The snippet is below.
I’d like to point a few things out with our configuration.
- We have 12 2TB drives, as I stated above. Each drive is dedicated to HDFS. Each drive is mounted to /hdfs/XX where XX is 01 through 12.
- All HDFS drives are given an e2label of the form /hdfs/XX. We use this as a signal within a puppet fact to do configuration of the data node. If we lose a drive, we can just re-run puppet and have the configuration fixed temporarily while we wait for a replacement.
- We’re going to use ext4 with these systems since we’re using a sufficiently new enough kernel in the 2.6 line. We chose this based on various recommendations now coming out of places like Cloudera, AMD, and Intel.
- We disable atime and diratime on all HDFS drives to prevent useless writes that occur with atime updates.
- We use an FS profile called “largefile”, during mkfs.ext4 creation that reduces the number of inodes that gets created on the filesystem.
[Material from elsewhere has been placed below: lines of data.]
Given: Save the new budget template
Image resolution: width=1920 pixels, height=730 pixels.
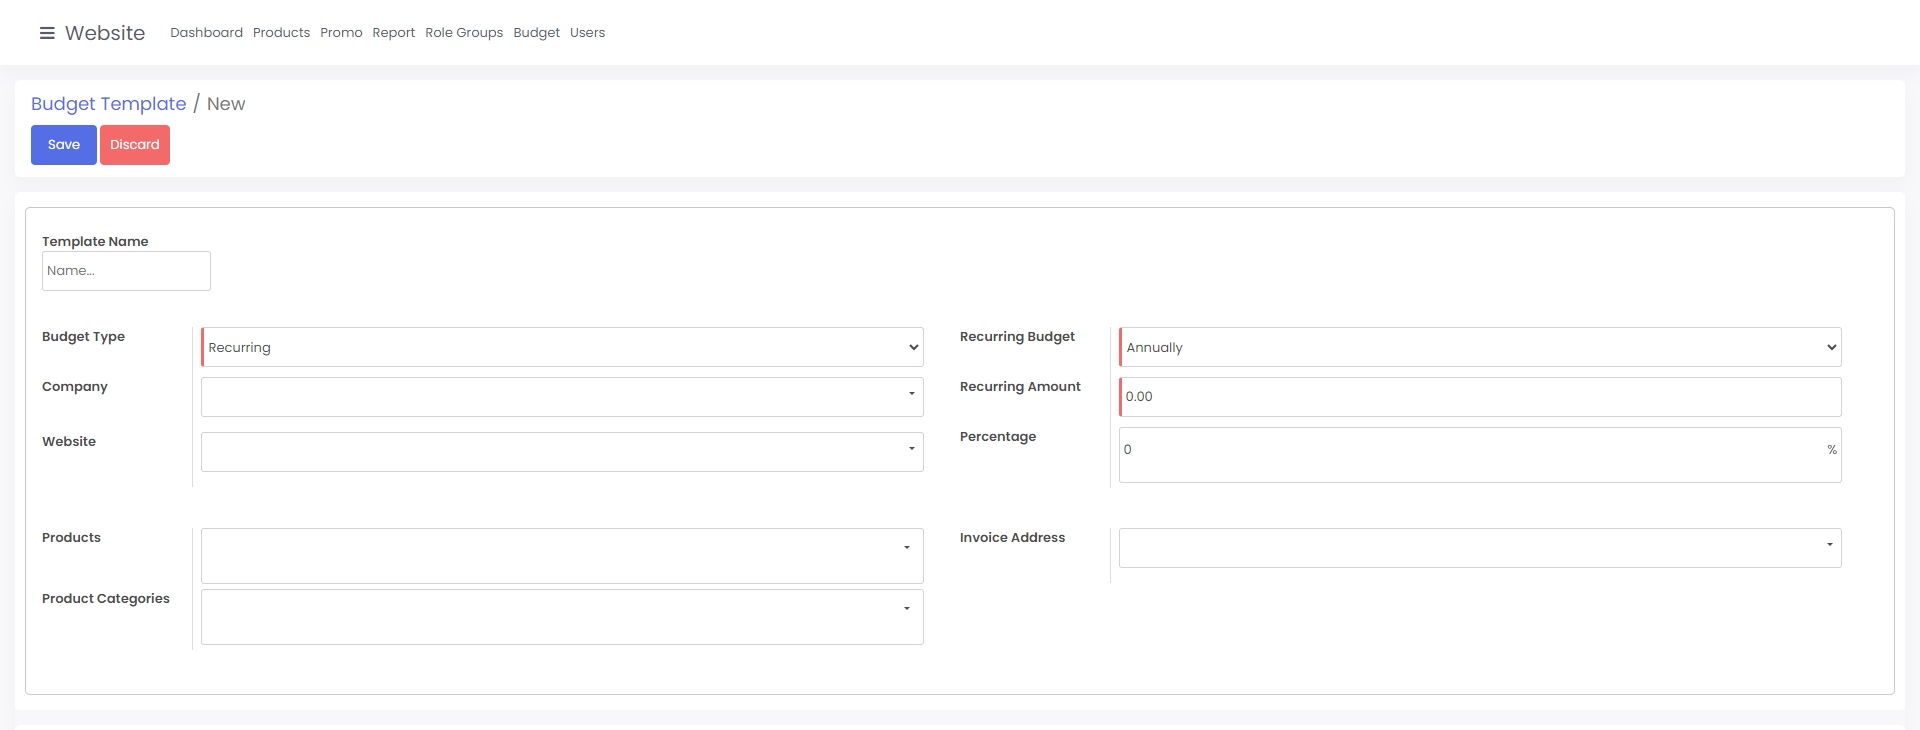Looking at the screenshot, I should click(64, 145).
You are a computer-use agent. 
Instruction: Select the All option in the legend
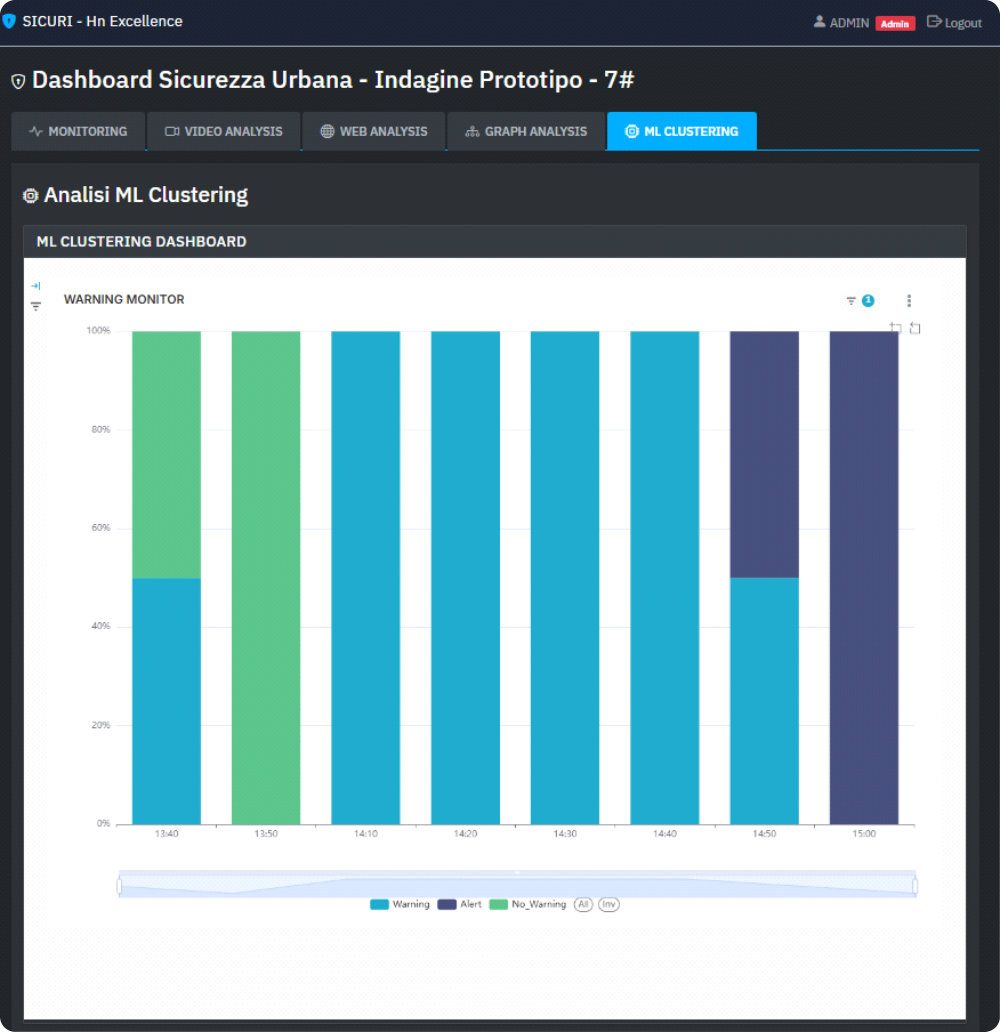pos(582,904)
Since we’re generally dealing with large files, this is acceptable to us.
- We use several ext4 features:
- dir_index – speeds up directory lookups in large directories
- extent – use extent-based block allocation which has a benefit for large files, allowing them to be laid out more contiguously on disk
- sparse_super – create fewer superblock backups which aren’t needed on large filesystems.
- We have a RAID1 OS drive on /dev/sda. This was done because we wanted to dedicate as much space to HDFS and prevent the first drive from taking an I/O hit due to logging or other non-HDFS activities. This is presented to the OS with a model of “Virtual disk”, which allows us to detect and skip operating on it.
Finally, because Cobbler uses Cheetah as it’s backend templating system, I want to point out that there are some additional escaped dollar signs ($) in the snippet to prevent cobbler from choking on them. Otherwise, you could use this straight in a shell script.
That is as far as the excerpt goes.